Essential Amino Acids, or EAAs, are the building blocks of protein and are essential to the health and maintenance of our bodies. Without them, we wouldn’t be able to break down and use food for energy, build and repair tissues, and create hormones and enzymes. So, it’s important to ensure you’re getting enough EAAs in your diet. But how much do you need?
What Are Essential Amino Acids?
Essential Amino Acids are the nine amino acids our bodies can’t produce on their own. These nine amino acids must be obtained from food sources, making them “essential”. Without them, our bodies wouldn’t be able to absorb and utilize proteins, so it’s important to ensure you’re getting enough. The nine essential amino acids are:
- Histidine
- Isoleucine
- Leucine
- Lysine
- Methionine
- Phenylalanine
- Threonine
- Tryptophan
- Valine
What Are the Benefits of EAA?
EAAs play an important role in muscle growth, repair, and maintenance. They are also essential for the production of hormones, enzymes, and other important molecules. Furthermore, they help to regulate the body’s metabolism and energy levels. Without EAAs, our bodies would struggle to absorb and make use of proteins.

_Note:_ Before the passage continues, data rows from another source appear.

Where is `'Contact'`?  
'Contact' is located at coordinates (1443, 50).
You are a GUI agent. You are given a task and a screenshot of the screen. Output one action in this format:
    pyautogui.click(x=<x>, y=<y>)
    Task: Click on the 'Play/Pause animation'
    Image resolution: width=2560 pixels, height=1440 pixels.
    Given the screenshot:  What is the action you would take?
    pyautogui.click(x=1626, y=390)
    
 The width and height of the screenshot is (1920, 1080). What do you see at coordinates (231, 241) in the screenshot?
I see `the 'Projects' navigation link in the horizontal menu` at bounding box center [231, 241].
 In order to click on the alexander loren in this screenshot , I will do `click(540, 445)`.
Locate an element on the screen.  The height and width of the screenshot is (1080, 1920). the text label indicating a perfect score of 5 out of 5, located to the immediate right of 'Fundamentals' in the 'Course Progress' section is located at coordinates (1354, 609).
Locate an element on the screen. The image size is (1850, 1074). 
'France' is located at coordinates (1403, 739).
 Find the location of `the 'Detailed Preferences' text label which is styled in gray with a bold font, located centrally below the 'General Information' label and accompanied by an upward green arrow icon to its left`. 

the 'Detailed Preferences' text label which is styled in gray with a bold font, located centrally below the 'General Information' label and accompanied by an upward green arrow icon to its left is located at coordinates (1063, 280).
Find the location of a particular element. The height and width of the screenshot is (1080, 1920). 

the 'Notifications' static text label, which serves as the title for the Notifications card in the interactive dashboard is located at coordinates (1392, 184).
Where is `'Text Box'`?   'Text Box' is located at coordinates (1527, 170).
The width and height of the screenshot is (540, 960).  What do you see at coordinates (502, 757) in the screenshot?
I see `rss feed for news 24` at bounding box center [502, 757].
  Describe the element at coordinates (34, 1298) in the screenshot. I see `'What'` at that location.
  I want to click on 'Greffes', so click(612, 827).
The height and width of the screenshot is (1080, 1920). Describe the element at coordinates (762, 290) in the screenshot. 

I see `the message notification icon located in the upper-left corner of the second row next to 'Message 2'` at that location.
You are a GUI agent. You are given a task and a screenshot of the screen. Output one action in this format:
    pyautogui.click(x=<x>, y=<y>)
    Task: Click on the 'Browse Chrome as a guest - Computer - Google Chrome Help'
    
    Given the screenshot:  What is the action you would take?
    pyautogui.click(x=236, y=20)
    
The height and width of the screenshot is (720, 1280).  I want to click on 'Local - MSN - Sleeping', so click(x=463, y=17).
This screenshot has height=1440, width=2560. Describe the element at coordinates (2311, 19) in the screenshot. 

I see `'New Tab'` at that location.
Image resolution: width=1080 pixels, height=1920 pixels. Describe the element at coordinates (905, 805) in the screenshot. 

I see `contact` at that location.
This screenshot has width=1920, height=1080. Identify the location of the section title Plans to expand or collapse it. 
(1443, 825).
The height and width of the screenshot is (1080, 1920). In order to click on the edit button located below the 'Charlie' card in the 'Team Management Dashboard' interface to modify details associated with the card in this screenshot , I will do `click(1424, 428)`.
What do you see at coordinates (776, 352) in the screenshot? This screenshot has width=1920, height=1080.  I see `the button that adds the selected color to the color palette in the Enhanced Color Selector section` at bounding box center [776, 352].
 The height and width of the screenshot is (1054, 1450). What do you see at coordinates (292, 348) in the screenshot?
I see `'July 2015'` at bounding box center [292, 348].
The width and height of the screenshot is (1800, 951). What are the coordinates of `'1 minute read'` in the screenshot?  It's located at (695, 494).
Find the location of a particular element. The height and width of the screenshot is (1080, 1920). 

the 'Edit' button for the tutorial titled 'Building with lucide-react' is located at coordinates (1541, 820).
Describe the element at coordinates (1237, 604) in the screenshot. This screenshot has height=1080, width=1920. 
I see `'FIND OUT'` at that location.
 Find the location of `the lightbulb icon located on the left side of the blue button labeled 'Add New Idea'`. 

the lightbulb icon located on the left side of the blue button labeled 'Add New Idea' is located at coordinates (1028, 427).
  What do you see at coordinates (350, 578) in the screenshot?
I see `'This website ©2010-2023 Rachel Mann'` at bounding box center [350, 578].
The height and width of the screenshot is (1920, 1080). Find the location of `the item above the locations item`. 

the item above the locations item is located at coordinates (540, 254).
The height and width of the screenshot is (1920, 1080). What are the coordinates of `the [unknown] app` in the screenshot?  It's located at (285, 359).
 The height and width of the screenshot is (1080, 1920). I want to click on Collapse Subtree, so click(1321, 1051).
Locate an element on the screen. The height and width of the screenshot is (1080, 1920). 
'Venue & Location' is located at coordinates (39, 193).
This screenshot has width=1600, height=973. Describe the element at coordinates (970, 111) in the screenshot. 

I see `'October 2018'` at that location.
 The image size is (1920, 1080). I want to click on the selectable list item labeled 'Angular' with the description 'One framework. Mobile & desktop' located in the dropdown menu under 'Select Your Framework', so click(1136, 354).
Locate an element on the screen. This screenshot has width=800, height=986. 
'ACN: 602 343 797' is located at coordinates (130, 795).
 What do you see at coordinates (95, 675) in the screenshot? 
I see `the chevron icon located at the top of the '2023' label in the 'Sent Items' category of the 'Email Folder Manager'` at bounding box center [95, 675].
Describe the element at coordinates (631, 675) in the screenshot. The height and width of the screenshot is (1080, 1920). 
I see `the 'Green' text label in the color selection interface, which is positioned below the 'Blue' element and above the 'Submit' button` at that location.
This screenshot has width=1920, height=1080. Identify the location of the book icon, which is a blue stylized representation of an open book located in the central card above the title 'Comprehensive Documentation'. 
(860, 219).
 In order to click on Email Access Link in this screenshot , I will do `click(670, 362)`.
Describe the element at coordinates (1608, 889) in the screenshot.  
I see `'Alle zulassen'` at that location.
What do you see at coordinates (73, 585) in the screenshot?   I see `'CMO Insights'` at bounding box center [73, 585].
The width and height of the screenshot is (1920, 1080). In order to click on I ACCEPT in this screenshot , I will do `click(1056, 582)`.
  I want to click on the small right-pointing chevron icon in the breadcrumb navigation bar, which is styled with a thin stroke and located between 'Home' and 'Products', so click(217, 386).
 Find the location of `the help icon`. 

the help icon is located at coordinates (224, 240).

What’s more, EAAs are important for brain and cognitive function. They help to produce neurotransmitters such as dopamine and serotonin, which regulate mood and help to keep us feeling mentally alert.
For all these reasons, it’s important to ensure you’re getting enough EAAs in your diet. And that brings us to the question of how much you need.
How Much EAA Do You Need Per Day?
The amount of EAAs you need per day depends on your age, weight, activity level, and other factors. Generally speaking, the recommended daily allowance (RDA) for adults is 0.36 grams per kilogram of body weight per day. However, this varies slightly depending on which essential amino acid you’re looking at.
For example, the RDA for leucine is higher than the RDA for histidine. The RDA for leucine is 0.55 grams per kilogram of body weight per day, while the RDA for histidine is just 0.15 grams per kilogram of body weight per day.
The best way to ensure you’re getting enough EAAs is to eat a balanced diet that includes plenty of proteins from a variety of sources. Animal proteins such as beef, chicken, and fish are rich in EAAs, as are eggs, dairy products, and plant-based proteins such as legumes, tofu, nuts, and seeds.
How Can You Increase Your EAA Intake?
If you’re looking to increase your EAA intake, there are several ways to do so. Eating a balanced diet rich in proteins is the best way to ensure you’re getting enough EAAs, but there are also supplements available that can help to boost your intake.
Supplements such as whey protein and casein protein powder are rich in EAAs and can be easily added to smoothies and other foods. Furthermore, there are also specific EAA supplements available that are designed to boost your daily intake.
Finally, you can also increase your EAA intake by consuming more plant-based proteins such as legumes, nuts, and seeds. These are all excellent sources of EAAs and can help to boost your daily intake.
Frequently Asked Questions
What are Essential Amino Acids?
Essential Amino Acids, or EAAs, are the nine amino acids our bodies can’t produce on their own and must be obtained from food sources. They are essential for the health and maintenance of our bodies and are necessary for breaking down and using food for energy, building and repairing tissues, and creating hormones and enzymes.
What are the benefits of EAAs?
The benefits of EAAs include muscle growth and repair, improved metabolism, better regulation of energy levels, and improved brain and cognitive function. EAAs are also essential for the production of hormones, enzymes, and other important molecules.
How much EAA do I need per day?
The amount of EAAs you need per day depends on your age, weight, activity level, and other factors. Generally speaking, the recommended daily allowance (RDA) for adults is 0.36 grams per kilogram of body weight per day.
How can I increase my EAA intake?
The best way to ensure you’re getting enough EAAs is to eat a balanced diet that includes plenty of proteins from a variety of sources. You can also take supplements such as whey protein and casein protein powder, or specific EAA supplements, to boost your intake. Finally, consuming more plant-based proteins such as legumes, nuts, and seeds can also help to increase your EAA intake.
Do I need to take an EAA supplement?
It is not necessary to take an EAA supplement if you are eating a balanced diet that includes plenty of proteins from a variety of sources. However, supplements such as whey protein and casein protein powder, or specific EAA supplements, can be helpful in boosting your daily EAA intake.